TASK INPUTS: Begin

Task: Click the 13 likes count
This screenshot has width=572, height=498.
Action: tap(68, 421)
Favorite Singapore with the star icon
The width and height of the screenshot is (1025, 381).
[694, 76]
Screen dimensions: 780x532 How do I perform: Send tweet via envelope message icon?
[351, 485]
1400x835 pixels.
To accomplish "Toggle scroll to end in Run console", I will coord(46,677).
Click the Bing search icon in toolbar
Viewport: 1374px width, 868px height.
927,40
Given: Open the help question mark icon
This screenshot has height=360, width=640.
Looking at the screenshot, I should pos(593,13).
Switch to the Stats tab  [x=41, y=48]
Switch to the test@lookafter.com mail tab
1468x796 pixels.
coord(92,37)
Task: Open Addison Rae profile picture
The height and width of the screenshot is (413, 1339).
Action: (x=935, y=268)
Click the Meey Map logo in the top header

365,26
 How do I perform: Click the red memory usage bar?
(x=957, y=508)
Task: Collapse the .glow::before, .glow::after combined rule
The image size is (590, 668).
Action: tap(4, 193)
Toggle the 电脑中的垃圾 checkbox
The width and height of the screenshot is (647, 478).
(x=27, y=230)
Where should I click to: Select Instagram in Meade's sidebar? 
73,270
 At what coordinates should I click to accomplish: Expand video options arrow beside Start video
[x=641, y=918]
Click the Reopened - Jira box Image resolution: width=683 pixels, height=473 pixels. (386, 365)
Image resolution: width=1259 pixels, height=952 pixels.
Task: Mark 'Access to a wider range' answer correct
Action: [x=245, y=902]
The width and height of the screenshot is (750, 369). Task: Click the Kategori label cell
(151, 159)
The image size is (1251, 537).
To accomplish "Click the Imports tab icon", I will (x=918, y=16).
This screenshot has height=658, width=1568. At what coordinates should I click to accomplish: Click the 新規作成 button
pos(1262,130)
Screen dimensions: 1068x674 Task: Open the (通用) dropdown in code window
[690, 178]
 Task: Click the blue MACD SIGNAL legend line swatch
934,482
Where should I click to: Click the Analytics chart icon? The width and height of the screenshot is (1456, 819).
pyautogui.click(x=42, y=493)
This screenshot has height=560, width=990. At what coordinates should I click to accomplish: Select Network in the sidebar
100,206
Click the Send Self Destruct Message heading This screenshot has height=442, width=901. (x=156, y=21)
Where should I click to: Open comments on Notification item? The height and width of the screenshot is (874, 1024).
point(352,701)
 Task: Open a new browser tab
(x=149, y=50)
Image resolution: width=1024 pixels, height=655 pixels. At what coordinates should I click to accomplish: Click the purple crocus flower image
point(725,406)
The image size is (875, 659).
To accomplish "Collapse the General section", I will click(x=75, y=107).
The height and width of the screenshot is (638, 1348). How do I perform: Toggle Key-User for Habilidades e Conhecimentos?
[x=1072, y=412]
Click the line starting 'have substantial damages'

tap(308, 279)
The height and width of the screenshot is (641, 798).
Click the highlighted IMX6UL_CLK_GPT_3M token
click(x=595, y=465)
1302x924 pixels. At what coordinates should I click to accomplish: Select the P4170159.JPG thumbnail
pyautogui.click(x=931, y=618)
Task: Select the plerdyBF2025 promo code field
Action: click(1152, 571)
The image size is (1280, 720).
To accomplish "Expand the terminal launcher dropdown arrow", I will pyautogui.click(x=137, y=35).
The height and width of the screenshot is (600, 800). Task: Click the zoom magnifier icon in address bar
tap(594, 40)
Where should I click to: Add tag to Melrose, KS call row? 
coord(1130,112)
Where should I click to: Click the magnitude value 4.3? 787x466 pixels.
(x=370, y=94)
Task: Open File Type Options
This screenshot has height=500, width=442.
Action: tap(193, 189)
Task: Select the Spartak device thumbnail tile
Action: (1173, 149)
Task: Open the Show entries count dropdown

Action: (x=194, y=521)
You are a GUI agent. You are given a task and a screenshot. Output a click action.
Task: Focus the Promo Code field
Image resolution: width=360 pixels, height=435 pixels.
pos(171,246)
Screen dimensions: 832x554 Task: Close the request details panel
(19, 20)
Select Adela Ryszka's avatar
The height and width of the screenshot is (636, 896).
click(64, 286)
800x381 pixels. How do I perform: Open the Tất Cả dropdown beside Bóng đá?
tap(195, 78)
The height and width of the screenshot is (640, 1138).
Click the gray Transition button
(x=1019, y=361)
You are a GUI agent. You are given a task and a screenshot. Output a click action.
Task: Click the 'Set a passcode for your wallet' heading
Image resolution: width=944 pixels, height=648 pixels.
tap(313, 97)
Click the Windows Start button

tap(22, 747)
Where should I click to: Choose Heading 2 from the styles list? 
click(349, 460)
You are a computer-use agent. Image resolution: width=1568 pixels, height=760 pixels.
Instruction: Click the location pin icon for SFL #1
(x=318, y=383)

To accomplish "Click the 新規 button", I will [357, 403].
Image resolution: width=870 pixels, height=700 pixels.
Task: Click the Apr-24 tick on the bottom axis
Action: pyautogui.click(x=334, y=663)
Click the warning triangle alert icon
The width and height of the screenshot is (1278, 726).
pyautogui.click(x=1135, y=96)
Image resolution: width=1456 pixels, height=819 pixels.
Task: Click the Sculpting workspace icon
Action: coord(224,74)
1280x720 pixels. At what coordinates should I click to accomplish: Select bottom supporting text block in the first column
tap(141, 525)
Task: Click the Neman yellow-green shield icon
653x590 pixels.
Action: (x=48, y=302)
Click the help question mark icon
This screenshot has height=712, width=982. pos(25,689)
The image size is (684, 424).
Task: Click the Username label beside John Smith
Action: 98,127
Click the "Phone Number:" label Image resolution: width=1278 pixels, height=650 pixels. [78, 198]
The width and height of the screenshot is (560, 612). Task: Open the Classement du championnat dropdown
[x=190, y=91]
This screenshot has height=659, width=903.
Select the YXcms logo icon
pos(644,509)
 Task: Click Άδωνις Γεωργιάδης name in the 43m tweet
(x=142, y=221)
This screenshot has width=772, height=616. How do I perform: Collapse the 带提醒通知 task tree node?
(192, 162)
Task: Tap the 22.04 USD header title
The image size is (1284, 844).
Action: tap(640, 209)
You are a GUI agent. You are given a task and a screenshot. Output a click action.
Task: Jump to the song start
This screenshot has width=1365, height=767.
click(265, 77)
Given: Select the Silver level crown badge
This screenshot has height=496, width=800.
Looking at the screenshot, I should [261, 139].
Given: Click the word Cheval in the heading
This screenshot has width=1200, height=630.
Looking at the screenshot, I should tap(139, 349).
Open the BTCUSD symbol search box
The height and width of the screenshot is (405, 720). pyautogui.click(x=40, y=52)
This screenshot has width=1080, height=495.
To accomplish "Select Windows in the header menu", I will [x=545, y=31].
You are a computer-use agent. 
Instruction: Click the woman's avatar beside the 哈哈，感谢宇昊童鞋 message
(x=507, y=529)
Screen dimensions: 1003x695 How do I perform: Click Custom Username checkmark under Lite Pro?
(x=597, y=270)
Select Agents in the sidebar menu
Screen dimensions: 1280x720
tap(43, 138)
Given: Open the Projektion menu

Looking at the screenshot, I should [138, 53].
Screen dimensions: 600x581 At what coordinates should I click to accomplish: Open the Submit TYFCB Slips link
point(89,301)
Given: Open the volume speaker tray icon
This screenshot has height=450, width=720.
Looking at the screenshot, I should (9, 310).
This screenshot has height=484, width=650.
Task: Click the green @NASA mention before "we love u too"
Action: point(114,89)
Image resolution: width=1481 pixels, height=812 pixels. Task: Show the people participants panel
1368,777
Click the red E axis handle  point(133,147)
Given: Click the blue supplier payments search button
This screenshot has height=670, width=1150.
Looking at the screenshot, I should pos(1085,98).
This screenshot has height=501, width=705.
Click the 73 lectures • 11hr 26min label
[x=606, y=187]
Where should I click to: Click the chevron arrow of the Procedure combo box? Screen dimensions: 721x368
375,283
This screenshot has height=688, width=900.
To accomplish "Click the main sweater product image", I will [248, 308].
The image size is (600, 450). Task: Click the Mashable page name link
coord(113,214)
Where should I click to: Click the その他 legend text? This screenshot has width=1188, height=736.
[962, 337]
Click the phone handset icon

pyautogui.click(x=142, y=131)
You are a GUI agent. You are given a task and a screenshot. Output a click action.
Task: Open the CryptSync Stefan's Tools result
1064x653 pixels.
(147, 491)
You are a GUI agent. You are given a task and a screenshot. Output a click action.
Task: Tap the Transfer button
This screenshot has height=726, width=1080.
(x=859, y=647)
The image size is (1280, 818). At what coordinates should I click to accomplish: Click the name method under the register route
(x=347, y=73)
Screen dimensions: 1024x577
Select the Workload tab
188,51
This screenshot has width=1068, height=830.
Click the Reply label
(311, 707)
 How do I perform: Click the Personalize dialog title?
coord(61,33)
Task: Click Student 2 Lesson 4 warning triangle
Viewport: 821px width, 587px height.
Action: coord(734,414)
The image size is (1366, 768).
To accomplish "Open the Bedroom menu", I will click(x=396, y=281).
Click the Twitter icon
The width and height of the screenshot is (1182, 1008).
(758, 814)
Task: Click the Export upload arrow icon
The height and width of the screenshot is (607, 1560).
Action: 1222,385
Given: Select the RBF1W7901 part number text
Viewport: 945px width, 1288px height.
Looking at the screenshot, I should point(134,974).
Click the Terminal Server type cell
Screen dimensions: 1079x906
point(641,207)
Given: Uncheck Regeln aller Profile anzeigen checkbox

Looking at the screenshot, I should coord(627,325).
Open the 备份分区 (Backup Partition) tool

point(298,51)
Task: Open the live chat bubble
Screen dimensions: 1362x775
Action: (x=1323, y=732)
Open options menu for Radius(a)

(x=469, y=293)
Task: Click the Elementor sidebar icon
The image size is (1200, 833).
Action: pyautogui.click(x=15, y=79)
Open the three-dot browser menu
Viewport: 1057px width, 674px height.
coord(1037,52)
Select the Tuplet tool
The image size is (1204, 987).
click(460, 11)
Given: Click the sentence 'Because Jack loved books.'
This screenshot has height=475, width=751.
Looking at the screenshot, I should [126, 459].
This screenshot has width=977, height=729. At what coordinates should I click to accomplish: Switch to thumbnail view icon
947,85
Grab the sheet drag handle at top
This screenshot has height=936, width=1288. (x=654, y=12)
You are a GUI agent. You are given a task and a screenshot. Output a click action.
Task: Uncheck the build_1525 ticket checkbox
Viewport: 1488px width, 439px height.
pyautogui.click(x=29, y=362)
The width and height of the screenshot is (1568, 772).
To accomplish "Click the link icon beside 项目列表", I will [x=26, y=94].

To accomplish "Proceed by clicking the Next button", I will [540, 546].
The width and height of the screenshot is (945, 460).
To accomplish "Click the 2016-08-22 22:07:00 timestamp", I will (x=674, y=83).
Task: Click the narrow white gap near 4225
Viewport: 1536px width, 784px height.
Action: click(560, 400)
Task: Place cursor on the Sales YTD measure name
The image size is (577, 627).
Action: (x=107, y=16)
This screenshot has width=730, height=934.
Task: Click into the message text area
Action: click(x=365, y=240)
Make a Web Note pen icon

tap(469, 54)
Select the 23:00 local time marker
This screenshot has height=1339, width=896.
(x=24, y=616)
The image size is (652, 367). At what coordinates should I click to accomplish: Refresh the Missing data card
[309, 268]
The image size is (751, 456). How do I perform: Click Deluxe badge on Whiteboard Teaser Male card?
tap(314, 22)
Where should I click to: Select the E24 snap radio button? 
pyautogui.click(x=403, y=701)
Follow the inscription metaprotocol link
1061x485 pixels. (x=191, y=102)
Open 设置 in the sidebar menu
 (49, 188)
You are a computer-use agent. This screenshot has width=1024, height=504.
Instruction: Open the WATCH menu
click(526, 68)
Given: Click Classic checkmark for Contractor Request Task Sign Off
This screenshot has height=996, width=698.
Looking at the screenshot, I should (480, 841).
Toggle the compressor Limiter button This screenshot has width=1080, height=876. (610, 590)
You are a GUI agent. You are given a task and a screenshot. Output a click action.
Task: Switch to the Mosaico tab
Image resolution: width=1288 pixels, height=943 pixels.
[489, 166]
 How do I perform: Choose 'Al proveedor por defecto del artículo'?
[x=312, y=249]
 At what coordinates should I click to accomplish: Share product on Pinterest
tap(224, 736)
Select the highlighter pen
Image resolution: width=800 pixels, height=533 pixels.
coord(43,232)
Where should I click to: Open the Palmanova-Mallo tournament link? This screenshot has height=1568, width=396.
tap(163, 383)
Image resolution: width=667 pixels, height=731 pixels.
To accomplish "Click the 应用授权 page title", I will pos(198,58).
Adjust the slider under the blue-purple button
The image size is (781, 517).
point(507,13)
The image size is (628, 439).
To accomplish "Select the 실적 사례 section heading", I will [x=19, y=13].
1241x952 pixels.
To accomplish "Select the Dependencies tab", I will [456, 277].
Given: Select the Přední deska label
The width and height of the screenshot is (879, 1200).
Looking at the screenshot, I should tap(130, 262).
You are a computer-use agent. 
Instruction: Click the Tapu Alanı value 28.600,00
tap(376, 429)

TASK INPUTS: End

*TASK*:
Could you transcribe the entries above word for word, from the line with "Select Agents in the sidebar menu" down to the line with "The image size is (1366, 768).", keeping both?

*RESPONSE FOR THIS EXERCISE*:
Select Agents in the sidebar menu
Screen dimensions: 1280x720
tap(43, 138)
Given: Open the Projektion menu

Looking at the screenshot, I should [138, 53].
Screen dimensions: 600x581 At what coordinates should I click to accomplish: Open the Submit TYFCB Slips link
point(89,301)
Given: Open the volume speaker tray icon
This screenshot has height=450, width=720.
Looking at the screenshot, I should (9, 310).
This screenshot has height=484, width=650.
Task: Click the green @NASA mention before "we love u too"
Action: point(114,89)
Image resolution: width=1481 pixels, height=812 pixels. Task: Show the people participants panel
1368,777
Click the red E axis handle  point(133,147)
Given: Click the blue supplier payments search button
This screenshot has height=670, width=1150.
Looking at the screenshot, I should pos(1085,98).
This screenshot has height=501, width=705.
Click the 73 lectures • 11hr 26min label
[x=606, y=187]
Where should I click to: Click the chevron arrow of the Procedure combo box? Screen dimensions: 721x368
375,283
This screenshot has height=688, width=900.
To accomplish "Click the main sweater product image", I will [248, 308].
The image size is (600, 450). Task: Click the Mashable page name link
coord(113,214)
Where should I click to: Click the その他 legend text? This screenshot has width=1188, height=736.
[962, 337]
Click the phone handset icon

pyautogui.click(x=142, y=131)
You are a GUI agent. You are given a task and a screenshot. Output a click action.
Task: Open the CryptSync Stefan's Tools result
1064x653 pixels.
(147, 491)
You are a GUI agent. You are given a task and a screenshot. Output a click action.
Task: Tap the Transfer button
This screenshot has height=726, width=1080.
(x=859, y=647)
The image size is (1280, 818). At what coordinates should I click to accomplish: Click the name method under the register route
(x=347, y=73)
Screen dimensions: 1024x577
Select the Workload tab
188,51
This screenshot has width=1068, height=830.
Click the Reply label
(311, 707)
 How do I perform: Click the Personalize dialog title?
coord(61,33)
Task: Click Student 2 Lesson 4 warning triangle
Viewport: 821px width, 587px height.
Action: coord(734,414)
The image size is (1366, 768).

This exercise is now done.